Lesson 4

Welcome to our lesson on **regularization**, a pivotal concept in machine learning. Regularization is a technique used to prevent **overfitting**, a common issue that arises when our model learns too much detail from the training data and performs poorly on unseen data. In this lesson, we will focus on learning and applying L1 and L2 regularization techniques to Logistic Regression and Decision Tree models.

In this section, we'll explore how to tackle overfitting through regularization. Overfitting is like memorizing the answers to a test rather than understanding the subject. It happens when a model learns the training data too well, including its noise and outliers, which hampers its performance on new, unseen data. Regularization helps to prevent this by simplifying the model in a controlled way.

There are two main types of regularization techniques we will focus on: `L1 (Lasso)`

and `L2 (Ridge)`

regularization. Both methods add a penalty to the model, but they do so in different ways, leading to different outcomes.

Imagine you're painting a picture but decide to use only the essential colors. This is what `L1`

regularization does. It simplifies the model by forcing some feature weights to be exactly zero, effectively removing those features from the model. This can lead to a model that's easier to interpret and less prone to overfitting. In technical terms, `L1`

adds a penalty equal to the absolute value of the magnitude of coefficients.

Now, think of tuning a musical instrument to ensure no single note overpowers the others. `L2`

regularization works similarly. It reduces the model's complexity by penalizing large coefficients but doesn't zero them out. This method is useful when many features contribute small effects, and you don't want to eliminate them entirely. `L2`

adds a penalty equal to the square of the magnitude of coefficients.
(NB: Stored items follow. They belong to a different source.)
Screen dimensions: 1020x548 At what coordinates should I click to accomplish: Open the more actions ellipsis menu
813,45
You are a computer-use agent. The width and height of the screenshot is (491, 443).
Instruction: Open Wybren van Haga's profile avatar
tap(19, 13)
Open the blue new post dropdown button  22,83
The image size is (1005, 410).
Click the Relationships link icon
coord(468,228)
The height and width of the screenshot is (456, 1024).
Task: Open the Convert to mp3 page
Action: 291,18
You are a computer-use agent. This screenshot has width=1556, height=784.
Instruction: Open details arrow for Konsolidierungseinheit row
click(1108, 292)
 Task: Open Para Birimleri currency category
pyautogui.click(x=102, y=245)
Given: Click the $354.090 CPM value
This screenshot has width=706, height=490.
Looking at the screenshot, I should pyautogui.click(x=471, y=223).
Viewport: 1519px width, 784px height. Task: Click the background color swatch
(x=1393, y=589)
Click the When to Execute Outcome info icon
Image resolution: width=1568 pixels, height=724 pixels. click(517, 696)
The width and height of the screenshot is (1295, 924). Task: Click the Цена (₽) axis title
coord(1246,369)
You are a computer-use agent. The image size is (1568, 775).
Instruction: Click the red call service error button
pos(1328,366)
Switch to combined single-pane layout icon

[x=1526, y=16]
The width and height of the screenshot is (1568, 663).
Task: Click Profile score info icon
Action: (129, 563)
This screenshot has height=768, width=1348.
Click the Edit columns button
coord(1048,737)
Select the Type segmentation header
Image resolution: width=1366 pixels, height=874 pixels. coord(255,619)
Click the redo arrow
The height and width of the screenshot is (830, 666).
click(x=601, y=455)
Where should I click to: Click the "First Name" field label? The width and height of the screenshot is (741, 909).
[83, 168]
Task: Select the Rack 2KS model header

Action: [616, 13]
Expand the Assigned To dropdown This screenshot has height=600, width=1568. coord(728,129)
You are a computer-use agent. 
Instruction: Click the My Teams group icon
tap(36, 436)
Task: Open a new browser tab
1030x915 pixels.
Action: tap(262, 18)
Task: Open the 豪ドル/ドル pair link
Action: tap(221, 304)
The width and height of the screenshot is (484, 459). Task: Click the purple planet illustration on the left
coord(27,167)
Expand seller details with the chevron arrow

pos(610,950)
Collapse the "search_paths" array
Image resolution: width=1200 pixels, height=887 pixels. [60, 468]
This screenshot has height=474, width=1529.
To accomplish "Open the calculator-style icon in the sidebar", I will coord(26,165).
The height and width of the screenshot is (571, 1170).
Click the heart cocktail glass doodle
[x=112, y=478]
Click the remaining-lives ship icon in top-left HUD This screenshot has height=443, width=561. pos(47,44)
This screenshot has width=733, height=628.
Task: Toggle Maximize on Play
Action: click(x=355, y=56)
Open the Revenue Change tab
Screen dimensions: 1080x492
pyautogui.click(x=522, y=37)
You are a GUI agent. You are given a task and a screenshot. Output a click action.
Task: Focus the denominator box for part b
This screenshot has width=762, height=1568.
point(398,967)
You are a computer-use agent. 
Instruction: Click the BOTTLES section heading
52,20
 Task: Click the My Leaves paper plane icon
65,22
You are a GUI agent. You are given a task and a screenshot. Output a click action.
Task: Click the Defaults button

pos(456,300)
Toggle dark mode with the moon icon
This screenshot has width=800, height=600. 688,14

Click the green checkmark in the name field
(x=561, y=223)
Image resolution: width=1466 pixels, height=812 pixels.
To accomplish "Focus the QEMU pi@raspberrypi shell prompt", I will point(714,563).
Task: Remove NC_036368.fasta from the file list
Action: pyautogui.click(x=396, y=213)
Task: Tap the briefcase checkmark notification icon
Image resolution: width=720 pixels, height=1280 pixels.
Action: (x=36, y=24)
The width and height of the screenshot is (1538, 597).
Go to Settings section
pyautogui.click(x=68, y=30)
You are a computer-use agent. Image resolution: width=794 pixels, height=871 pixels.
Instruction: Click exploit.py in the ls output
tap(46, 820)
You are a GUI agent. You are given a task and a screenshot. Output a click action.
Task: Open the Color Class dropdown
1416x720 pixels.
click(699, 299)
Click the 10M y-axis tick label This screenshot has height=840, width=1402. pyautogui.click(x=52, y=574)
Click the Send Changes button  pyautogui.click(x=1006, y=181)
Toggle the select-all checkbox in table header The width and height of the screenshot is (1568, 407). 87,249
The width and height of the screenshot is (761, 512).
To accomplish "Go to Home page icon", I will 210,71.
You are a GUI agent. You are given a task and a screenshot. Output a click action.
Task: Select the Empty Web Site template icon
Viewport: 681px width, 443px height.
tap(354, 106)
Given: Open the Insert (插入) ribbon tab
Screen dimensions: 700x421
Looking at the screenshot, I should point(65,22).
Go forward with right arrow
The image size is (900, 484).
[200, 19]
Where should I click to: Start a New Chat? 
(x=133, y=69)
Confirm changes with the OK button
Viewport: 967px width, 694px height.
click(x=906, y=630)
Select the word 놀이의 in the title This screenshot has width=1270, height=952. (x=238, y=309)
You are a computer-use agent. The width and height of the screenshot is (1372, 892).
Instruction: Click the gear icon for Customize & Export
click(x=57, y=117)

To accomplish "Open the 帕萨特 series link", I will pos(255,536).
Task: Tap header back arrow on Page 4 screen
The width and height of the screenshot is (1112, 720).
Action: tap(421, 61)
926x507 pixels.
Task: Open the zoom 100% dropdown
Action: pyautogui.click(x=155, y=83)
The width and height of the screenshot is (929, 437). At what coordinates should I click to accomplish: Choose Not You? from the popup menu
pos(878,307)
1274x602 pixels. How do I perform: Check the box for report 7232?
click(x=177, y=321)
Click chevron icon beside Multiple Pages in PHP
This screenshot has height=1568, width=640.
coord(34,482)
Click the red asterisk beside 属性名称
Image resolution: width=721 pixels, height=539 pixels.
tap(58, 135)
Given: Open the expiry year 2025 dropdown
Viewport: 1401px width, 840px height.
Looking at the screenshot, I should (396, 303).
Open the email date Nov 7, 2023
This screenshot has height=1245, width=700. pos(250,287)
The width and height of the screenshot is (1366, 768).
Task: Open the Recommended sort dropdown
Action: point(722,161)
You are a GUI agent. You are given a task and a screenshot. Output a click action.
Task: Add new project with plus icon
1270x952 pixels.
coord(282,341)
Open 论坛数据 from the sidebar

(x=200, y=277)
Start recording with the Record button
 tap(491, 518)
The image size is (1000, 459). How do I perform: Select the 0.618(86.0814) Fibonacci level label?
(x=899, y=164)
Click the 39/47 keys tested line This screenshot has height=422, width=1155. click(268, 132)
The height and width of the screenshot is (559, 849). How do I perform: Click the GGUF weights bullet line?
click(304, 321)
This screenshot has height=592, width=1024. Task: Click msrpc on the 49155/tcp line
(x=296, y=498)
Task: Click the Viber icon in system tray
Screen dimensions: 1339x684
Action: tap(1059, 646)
Here is a chart that illustrates these concepts. In the chart, you can see how `L1`

regularization can completely remove some features (by setting their importance to zero), while `L2`

regularization uniformly reduces the importance of all features.

Regularization is a powerful tool in machine learning, striking a balance between simplicity and predictive power in models. By applying `L1`

or `L2`

regularization, we can create models that generalize better to new data, avoiding the pitfalls of overfitting.

Now, let's see how we can apply these regularization techniques in different types of models like Logistic Regression and Decision Trees.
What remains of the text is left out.